Given data START
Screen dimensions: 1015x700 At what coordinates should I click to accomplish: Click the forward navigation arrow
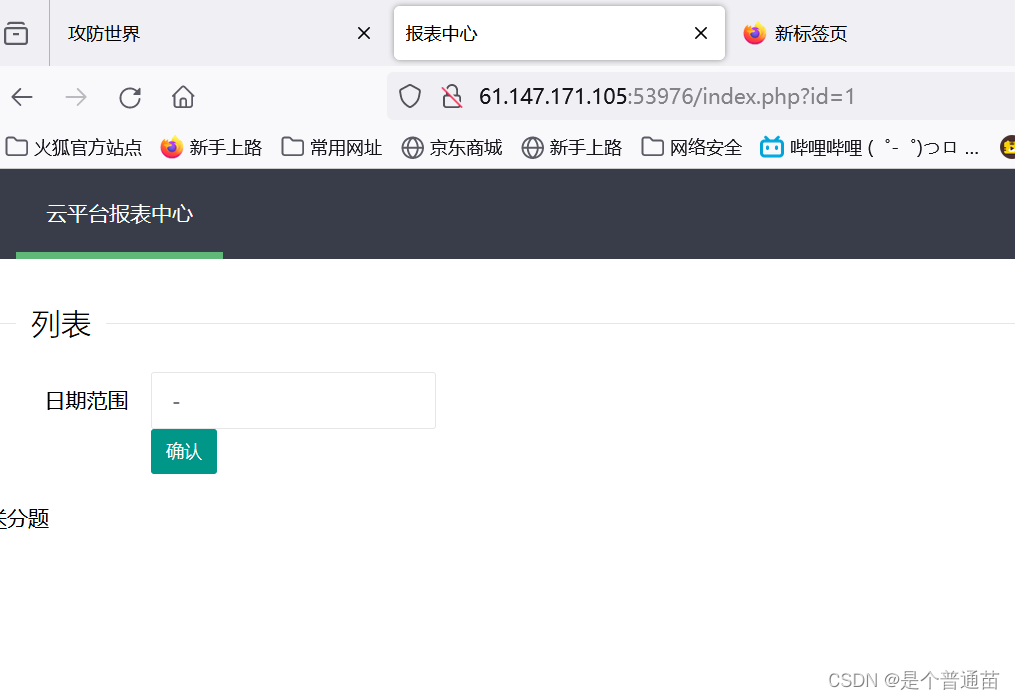click(75, 96)
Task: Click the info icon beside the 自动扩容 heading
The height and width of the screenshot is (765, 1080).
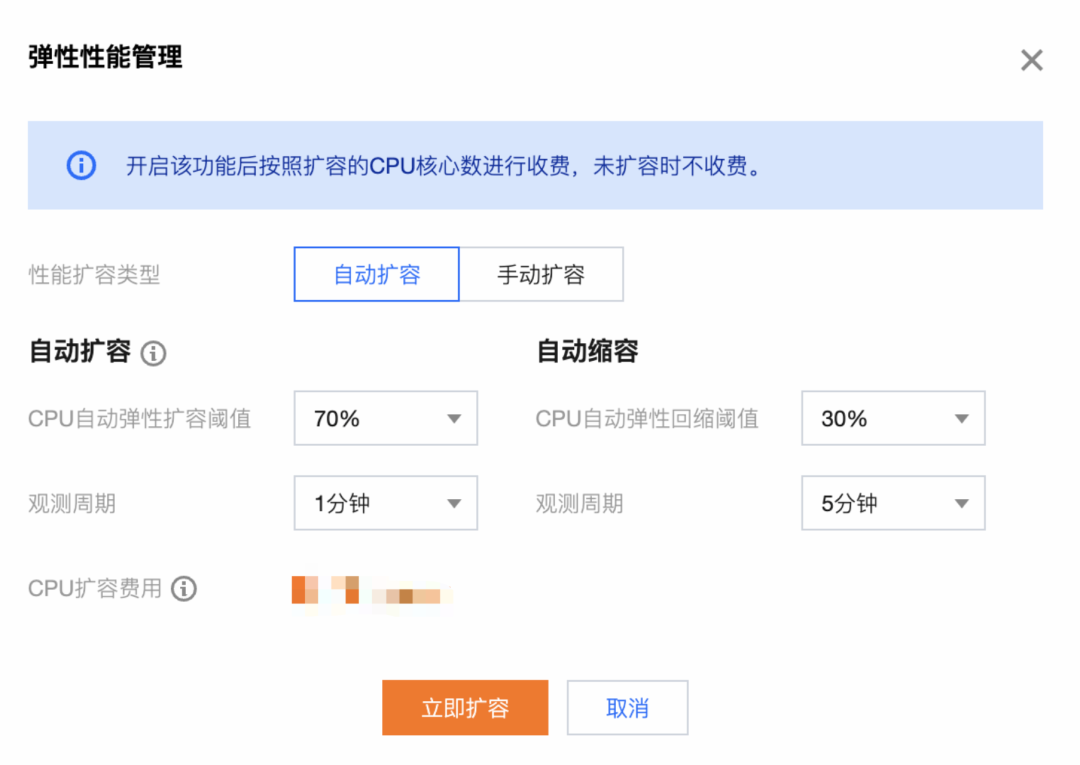Action: tap(153, 353)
Given data END
_Aim of the exercise_: Every line above should be duplicated exactly; the pictures are to be left out.

_Answer to this problem_:
Screen dimensions: 1015x700 At what coordinates should I click to accomplish: Click the forward navigation arrow
click(75, 96)
Task: Click the info icon beside the 自动扩容 heading
The height and width of the screenshot is (765, 1080).
Action: tap(153, 353)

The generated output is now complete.